It’s been quite the past couple of weeks at the Beckham household. Labor Day weekend was very laborious as the Beckham children, and soon after, the Beckham husband, came down with pretty awful colds/sinus infections/upper respiratory infections/call it what you may. The fun included stuffy heads, barking coughs, sore throats, fevers, lack of sleep for all — but mostly the Beckham mom.

After a solid week of “fun,” Sarah (2-yr-old) tripped and fell in the church fellowship hall kitchen and landed on an open dishwasher door resulting in a trip to the ER. All is fine now — net result was a melted down mom that the nurses had to comfort, a bruised forehead on the little one and yet another sleepless (literally) night for mom.

And now? To top off the fun? I have what all of them had last week.

To clarify, I don’t do sick. I hate it with a passion and generally refuse to get sick. Unfortunately, even the best of my positive thinking isn’t going to whip this. I’m going to have to depend on the old Z-pack to help me over the hump.

My own woes aren’t the point, though. Last week as I watched my normally very active kids lay listless and feverish, I grieved that they were in the least amount of discomfort. Sunday night, I wished it had been me who fell and knocked my head off. Looking at Sarah’s head and seeing that bruise made me sick to my stomach.
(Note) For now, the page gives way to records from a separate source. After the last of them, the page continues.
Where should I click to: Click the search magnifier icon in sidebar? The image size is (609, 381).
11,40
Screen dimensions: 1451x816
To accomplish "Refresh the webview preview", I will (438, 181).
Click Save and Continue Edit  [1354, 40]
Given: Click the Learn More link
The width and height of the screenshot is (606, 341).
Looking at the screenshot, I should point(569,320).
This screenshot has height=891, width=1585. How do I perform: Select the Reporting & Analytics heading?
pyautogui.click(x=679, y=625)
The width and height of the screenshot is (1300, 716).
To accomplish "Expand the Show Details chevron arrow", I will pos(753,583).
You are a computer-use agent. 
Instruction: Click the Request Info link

And I’m not sure if it is something in the air or what, but we’ve had an uncanny run of sickness and health problems at church. My husband has been ministering to so many folks who are ill, in surgeries, facing monumental health problems and even some deaths that we’ve taken pause. Anyone in ministry will be accustomed to ministering to the sick, but this has been a significant increase lately.

As I nursed my children last week, I wanted to absorb their pain. I wished a million times that I could be sick instead of them. I would have gladly born the bruise on my head instead of Sarah. I watch my husband take on the burdens of his congregation. I watch him suffer alongside them and try to bear their pain.

And we are human beings. We are imperfect human beings who are so far from being what we should be that it isn’t even funny. But the Lord works through us when we are sensitive to His voice, and He makes us better wives, children, ministers… He wants to help us bear our burdens. Do we let Him? Do we ever watch our husbands in ministry and resent the time and heartaches they deal with daily?

I will say that it’s a daily struggle to submit to our Heavenly Father’s will, whether it be to cast my cares on Him or to support my husband in all he does to serve and love our congregation. Because of Him, I do a better job than I would on my own.

If I, as a simple, lowly, flawed human being can be moved to compassion on my babies or my husband to his congregation, imagine our Heavenly Father’s heart for us.

Here’s a verse that spoke to me today…

“and said, “O Lord, God of Israel, there is no God like you, in heaven or on earth, keeping covenant and showing steadfast love to your servants who walk before you with all their heart,”
2 Chronicles 6:14

How do you let Him work through you as a mother or a wife?